▶ _Dataset extract_:
+++++

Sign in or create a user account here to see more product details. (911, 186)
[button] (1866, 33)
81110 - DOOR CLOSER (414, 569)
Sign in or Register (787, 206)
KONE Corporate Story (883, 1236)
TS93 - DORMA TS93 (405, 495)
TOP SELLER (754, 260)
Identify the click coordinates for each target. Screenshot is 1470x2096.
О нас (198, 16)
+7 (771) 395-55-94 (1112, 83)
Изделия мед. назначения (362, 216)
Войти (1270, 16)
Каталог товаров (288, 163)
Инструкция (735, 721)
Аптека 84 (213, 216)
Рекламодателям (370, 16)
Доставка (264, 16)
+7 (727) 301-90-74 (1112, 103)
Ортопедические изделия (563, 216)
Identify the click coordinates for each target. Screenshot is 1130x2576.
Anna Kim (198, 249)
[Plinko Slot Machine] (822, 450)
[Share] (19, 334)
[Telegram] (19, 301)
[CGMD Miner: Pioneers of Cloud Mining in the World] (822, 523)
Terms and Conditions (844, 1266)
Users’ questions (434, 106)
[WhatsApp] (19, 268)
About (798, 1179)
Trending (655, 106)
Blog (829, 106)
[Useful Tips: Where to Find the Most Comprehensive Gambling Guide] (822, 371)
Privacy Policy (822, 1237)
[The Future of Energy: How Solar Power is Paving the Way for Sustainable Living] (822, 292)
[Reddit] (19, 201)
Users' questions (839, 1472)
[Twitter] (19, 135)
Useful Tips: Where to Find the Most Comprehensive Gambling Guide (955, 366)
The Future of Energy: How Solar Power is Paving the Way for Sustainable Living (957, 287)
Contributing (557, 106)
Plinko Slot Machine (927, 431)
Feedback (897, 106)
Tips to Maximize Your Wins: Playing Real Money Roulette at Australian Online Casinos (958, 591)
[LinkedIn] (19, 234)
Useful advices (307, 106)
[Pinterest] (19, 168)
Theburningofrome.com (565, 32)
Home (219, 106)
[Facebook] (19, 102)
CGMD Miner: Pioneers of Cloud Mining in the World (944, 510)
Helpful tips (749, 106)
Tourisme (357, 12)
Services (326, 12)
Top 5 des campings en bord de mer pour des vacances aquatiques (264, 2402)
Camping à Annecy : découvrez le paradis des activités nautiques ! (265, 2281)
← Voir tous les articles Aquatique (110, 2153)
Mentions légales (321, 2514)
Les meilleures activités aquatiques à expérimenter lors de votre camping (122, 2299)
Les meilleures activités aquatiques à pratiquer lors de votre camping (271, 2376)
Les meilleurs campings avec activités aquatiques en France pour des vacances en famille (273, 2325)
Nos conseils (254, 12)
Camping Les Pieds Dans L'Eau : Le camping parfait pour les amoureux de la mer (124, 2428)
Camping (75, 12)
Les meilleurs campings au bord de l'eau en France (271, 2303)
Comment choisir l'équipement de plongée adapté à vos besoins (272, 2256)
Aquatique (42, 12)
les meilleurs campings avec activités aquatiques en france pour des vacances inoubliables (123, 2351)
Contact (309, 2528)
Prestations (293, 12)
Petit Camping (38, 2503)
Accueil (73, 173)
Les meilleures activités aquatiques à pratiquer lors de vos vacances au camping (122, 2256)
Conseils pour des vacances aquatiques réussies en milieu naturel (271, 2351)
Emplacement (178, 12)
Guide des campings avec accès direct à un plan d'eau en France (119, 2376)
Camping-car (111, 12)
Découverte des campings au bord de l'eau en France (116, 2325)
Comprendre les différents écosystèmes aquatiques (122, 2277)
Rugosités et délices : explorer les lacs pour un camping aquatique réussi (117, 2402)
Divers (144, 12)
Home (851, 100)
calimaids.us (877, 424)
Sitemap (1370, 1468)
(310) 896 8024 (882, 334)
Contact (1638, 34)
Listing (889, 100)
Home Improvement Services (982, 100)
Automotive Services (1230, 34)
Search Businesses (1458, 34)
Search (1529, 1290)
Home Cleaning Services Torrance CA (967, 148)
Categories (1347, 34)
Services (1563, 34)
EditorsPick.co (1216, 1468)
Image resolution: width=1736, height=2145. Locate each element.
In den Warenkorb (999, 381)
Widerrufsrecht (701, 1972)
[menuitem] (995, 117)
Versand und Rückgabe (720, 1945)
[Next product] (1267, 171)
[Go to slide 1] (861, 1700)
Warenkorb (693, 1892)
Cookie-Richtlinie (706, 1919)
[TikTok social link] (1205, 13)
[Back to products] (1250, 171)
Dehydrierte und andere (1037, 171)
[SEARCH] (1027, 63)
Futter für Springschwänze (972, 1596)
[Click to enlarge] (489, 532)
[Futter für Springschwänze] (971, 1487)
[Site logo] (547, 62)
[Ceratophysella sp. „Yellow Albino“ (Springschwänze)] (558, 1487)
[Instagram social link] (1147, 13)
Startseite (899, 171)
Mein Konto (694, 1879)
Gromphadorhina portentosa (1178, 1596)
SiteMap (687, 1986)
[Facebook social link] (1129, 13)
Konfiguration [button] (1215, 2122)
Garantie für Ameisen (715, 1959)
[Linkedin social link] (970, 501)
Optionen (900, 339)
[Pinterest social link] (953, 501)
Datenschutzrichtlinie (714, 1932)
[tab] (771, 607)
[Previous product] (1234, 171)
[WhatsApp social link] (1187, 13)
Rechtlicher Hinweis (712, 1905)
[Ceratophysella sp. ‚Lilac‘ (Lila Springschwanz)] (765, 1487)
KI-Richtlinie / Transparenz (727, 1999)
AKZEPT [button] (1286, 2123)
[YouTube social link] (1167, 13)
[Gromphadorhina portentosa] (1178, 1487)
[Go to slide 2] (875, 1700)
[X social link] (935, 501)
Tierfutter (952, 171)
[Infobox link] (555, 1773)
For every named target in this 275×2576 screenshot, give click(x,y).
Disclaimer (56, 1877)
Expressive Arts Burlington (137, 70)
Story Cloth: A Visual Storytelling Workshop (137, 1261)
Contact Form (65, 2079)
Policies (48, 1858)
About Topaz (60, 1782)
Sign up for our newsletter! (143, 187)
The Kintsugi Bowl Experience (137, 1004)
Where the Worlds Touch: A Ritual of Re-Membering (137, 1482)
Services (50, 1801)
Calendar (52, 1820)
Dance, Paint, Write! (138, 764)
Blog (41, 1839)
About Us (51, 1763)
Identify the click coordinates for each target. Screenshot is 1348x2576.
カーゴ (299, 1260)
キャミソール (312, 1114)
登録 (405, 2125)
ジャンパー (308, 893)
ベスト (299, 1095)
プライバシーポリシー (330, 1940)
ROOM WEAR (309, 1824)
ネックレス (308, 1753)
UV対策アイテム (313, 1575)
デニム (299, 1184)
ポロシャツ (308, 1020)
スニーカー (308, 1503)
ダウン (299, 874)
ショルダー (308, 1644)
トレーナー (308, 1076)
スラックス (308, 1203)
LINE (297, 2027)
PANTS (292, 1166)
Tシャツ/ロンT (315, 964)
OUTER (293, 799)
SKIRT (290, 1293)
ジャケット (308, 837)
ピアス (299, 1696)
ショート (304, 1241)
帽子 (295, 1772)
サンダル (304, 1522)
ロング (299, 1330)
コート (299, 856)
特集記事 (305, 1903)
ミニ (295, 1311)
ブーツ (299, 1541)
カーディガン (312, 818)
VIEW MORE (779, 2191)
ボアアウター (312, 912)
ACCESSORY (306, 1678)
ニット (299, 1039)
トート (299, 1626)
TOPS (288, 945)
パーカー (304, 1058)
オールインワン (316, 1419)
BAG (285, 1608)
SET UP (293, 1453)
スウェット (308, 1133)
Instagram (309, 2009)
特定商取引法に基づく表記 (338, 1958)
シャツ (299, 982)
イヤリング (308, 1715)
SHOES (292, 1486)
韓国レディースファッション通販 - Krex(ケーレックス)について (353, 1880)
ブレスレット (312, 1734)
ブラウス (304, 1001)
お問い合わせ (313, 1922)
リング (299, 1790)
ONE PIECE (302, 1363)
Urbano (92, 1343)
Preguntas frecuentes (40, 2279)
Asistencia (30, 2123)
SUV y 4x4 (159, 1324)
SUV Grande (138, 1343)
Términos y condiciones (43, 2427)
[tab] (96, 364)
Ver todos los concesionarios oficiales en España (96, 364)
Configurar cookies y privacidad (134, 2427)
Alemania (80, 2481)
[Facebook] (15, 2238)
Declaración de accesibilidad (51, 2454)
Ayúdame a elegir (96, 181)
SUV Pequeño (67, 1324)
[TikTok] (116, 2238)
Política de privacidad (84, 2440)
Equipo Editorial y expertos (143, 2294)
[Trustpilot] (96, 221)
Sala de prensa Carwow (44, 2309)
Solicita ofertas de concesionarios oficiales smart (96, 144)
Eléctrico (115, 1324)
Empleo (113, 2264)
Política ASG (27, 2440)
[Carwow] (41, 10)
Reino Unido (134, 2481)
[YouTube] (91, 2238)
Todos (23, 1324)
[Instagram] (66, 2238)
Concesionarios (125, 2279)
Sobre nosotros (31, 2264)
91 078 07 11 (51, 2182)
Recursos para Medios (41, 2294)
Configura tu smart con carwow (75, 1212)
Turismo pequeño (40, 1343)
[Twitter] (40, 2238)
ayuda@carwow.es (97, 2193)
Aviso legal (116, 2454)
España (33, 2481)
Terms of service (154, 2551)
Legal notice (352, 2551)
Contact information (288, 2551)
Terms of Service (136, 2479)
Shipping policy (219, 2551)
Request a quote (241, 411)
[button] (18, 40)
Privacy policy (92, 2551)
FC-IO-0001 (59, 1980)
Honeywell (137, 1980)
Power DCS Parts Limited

+++++

▶ _What to do_: Reproduce every line from the preceding data in which the word "Story" can be found.

▶ _Solution below_:
KONE Corporate Story (883, 1236)
Story Cloth: A Visual Storytelling Workshop (137, 1261)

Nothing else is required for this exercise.